▸ **Source extract**
Investors in exchange traded funds (ETFs) should be aware they do not solve the problem of liquidity in a market crisis, according to the co-chief executive of HanETF.
Speaking at a Lipper conference in London today (November 8), Hector McNeil said many market participants in the ETF market believed they could provide liquidity beyond the liquidity of the underlying assets.
Mr McNeil, who is the former chief executive of Wisdom Tree in Europe, said many in the ETF industry believed the use of market makers meant liquidity could be maintained in times of stress.
But he said: "This is similar to what the big hedge funds thought about products such as collateralised debt obligations and other products before the financial crisis, and that was wrong.
"The reality is all collective investments are always only as liquid as the underlying holdings. That applies to ETFs as much as any other investment, and it is a case of buyer beware with ETFs as it is with other products."

▸ **Work request A**
For each statement, say yes or no according to the article on ETF liquidity, and quote the words of the article that decide it.
(i) Hector McNeil spoke at a Lipper conference in London on November 8.
(ii) Hector McNeil is the current chief executive of Wisdom Tree in Europe.
(iii) Hector McNeil said ETFs can be more liquid than their underlying holdings.
▸ **Work request B**
Echo the article on ETF liquidity word for word. Begin at the words "Investors in exchange" and stop after "that was wrong.".
▸ **Work request C**
Write what comes next in the article on ETF liquidity, starting after its last sentence.
The records that come next were taken from a separate source.

▸ **Record set**
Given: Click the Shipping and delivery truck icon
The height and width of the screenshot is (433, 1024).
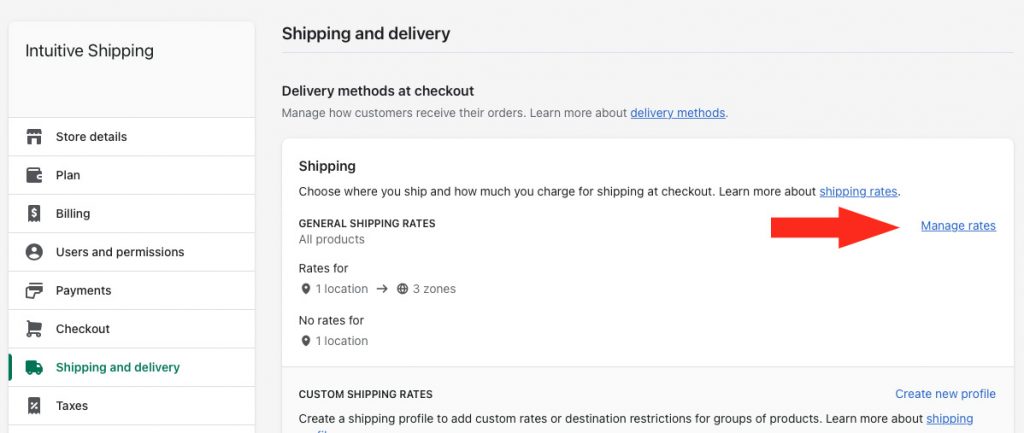Looking at the screenshot, I should click(x=34, y=367).
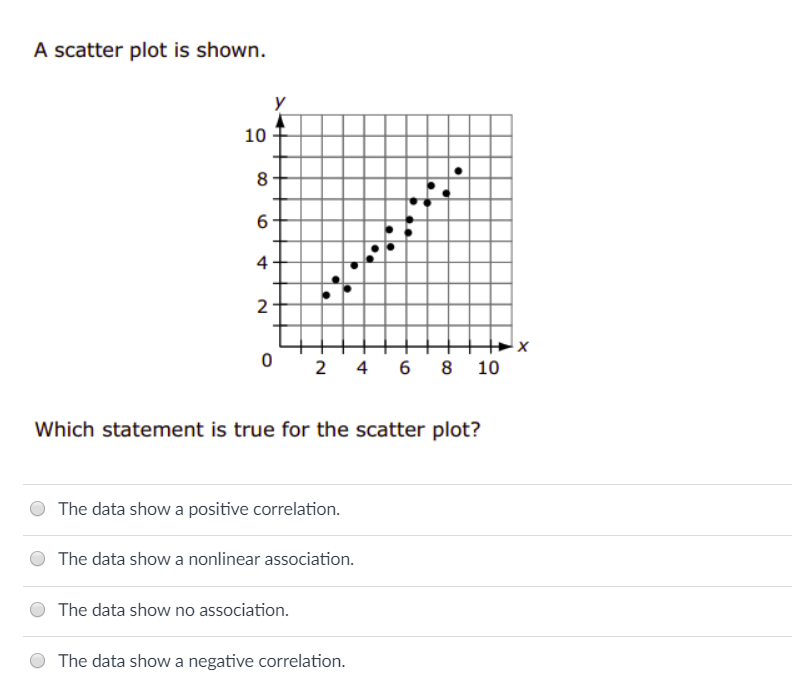Click the "Which statement is true" question text
Viewport: 792px width, 699px height.
point(258,429)
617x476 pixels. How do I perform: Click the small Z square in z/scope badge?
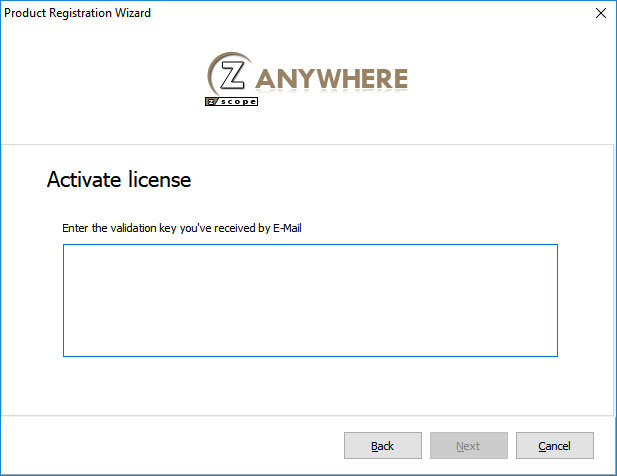[x=211, y=102]
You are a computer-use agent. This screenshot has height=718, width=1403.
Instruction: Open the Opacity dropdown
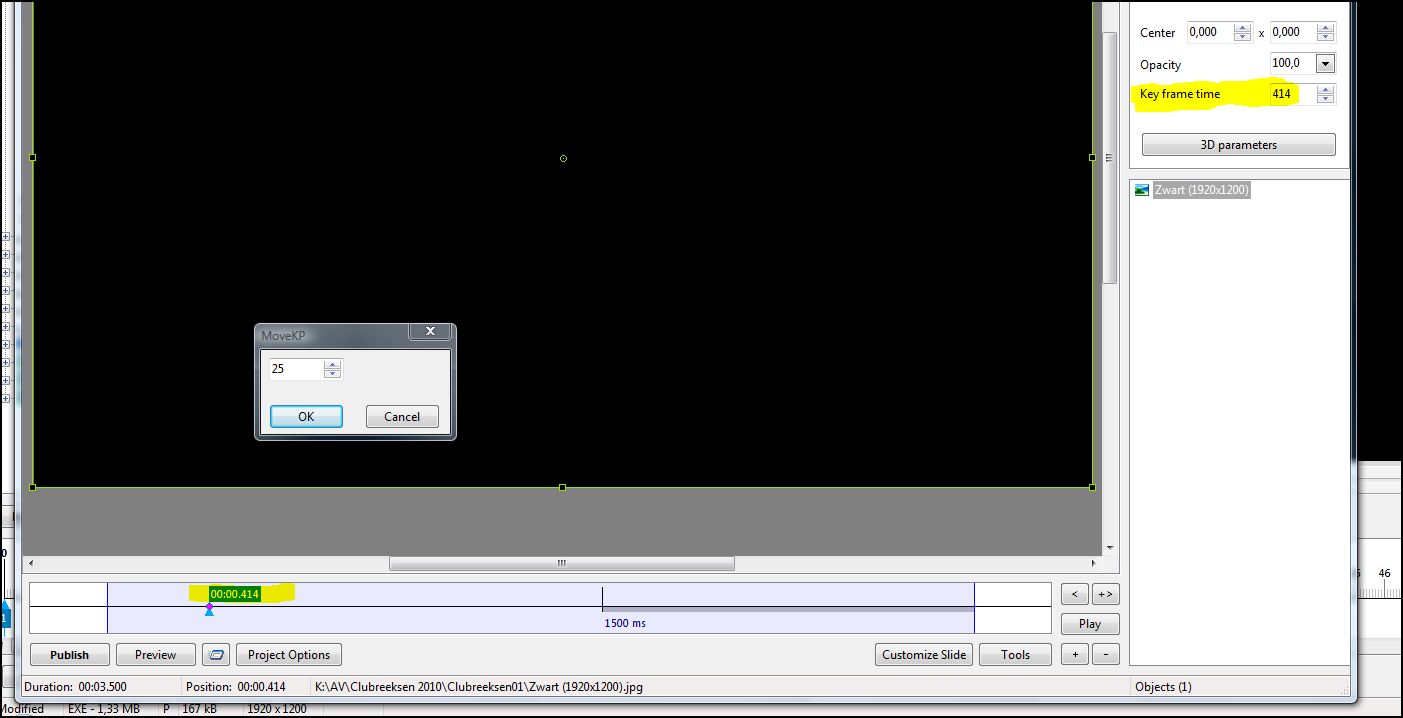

▸ **Answer box A**
(i) Yes: "Speaking at a Lipper conference in London today (November 8), Hector McNeil"
(ii) No: "who is the former chief executive of Wisdom Tree in Europe"
(iii) No: "all collective investments are always only as liquid as the underlying holdings"

▸ **Answer box B**
Investors in exchange traded funds (ETFs) should be aware they do not solve the problem of liquidity in a market crisis, according to the co-chief executive of HanETF.
Speaking at a Lipper conference in London today (November 8), Hector McNeil said many market participants in the ETF market believed they could provide liquidity beyond the liquidity of the underlying assets.
Mr McNeil, who is the former chief executive of Wisdom Tree in Europe, said many in the ETF industry believed the use of market makers meant liquidity could be maintained in times of stress.
But he said: "This is similar to what the big hedge funds thought about products such as collateralised debt obligations and other products before the financial crisis, and that was wrong.

▸ **Answer box C**
David Scott, an adviser at Andrews Gywnne in Leeds, said in a market crisis he would expect it to become hard for ETF investors to sell because demand had been driven by short-term investors who would be among the biggest and fastest sellers, creating a liquidity problem.
Andrew Walsh, head of passive investment sales for Europe at UBS, said ETFs were once treated as a "cancer" by the market and the regulators had "the pitchforks" out for the products, but this prompted greater transparency in the market.